Deprecated: Function split() is deprecated in /home/tbriggs/public_html/s9y/plugins/serendipity_event_metadesc/serendipity_event_metadesc.php on line 101

Highlights from New England Database Day '08

Today's New England Database Day event was a real treat. The venue was good, the presentations were great and the free lunch was tasty. How much more fan could a database geek have?!

The morning begun with - in the words of Mike Stonebraker - "commercial messages" by the event's sponsors, Vertica and Netezza. The comments made by Vertica's Andy Palmer and Netezza's John Metzger were brief, sanguine and to their credit not at all sales-pitchy, which bode well for the rest of the day. Humorously, they both used paraphrased forms of my "it's a great time to be a database geek" phrase, which I found both flattering and irritating - just quote me verbatim and give me credit already. ;-)

But enough of my megalomaniac delusions - here are the highlights of the day, in the order presentations were made.

•Dr. David DeWitt began the formal presentations with an overview of his Clustera project. Intentionally or otherwise this largely devolved into a discussion of Why MapReduce Is Evil, but Clustera looks interesting nonetheless. Maybe most interestingly it's a research project at least partially predicated on using commodity components rather than building everything from scratch. And here I thought that university research projects were for some reason obligated to continually reinvent the wheel... ya learn something new every day.

Philosophical considerations aside, however, I found Clustera very interesting not for what it does but what it resembles - Netezza. Aside from the pull vs. push nature of the compute nodes, what DeWitt described could very well have been a high-level description of Netezza if he'd changed a few labels. But then again I don't really think of Netezza as a database vendor anymore anyway.

•Gerome Miklau's presentation on Managing Historical Retention in Database Systems was probably not good for the paranoid privacy freak in me, but it was an interesting perspective on something we don't tend to think much about - what happens (or doesn't) when you delete data. This is something that's clearly a major concern for some companies in some situations, and I don't know that I'd have realized that without Gerome's presentation.

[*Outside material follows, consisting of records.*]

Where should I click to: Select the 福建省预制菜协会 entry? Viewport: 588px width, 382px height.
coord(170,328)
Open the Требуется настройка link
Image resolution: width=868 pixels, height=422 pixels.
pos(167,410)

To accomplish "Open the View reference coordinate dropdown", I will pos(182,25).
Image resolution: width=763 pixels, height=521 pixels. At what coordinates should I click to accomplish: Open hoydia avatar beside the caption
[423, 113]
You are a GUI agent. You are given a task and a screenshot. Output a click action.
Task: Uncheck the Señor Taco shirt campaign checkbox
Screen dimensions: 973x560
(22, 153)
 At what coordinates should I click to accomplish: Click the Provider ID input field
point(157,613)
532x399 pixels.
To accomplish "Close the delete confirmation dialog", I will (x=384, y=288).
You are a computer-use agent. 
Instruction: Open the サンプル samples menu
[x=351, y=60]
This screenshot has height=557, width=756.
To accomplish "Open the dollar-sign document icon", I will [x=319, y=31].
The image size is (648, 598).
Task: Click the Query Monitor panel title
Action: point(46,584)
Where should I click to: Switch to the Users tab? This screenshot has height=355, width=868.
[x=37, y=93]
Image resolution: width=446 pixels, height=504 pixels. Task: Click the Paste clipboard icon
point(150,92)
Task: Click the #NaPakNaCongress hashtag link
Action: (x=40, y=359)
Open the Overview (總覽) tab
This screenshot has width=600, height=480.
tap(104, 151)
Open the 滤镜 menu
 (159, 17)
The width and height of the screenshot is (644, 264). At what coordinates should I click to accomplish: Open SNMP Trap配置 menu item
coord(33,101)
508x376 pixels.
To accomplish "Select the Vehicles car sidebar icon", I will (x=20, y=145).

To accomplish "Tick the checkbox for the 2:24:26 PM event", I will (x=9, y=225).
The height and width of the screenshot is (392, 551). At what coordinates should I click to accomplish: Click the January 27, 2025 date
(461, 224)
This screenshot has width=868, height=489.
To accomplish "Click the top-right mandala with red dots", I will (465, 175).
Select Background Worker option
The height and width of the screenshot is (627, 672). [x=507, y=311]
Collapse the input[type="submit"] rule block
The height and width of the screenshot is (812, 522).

The first of the day's many mentions of SQLite also appeared in Gerome's talk. (Note to Gerome, if someone knows how to contact him: was auto-vacuum turned on when you tested SQLite?) I'm apparently not the only big fan of SQLite, which is both comforting and inspiring.

•The presentation on Requirements Engineering Databases by Brian Berenbach was another "huh, I would never have thought of that" type of presentation. It was also clearly the only presentation made by a non-academic - that isn't necessarily better or worse, just different.

•One of the talks I was most looking forward to was the one by Stavros Harizopolous on Designing a Next-generation OLTP Engine. Though I didn't really get what I was expecting, it was a very useful presentation nonetheless. Stavros discussed a project to progressively remove pieces from the Shore Storage Manager, which has apparently been proven to be similar enough to a database to count as one, in order to assess how much of a performance improvement might be possible for OLTP systems. The answer: a lot. I honestly don't think that needed to be proven. :-) Nor am I really sure I think the approach he described is really valid enough to justify his results verbatim. But I think the general idea is sound, even if the exact potential for improvement isn't quite as high as he suggests.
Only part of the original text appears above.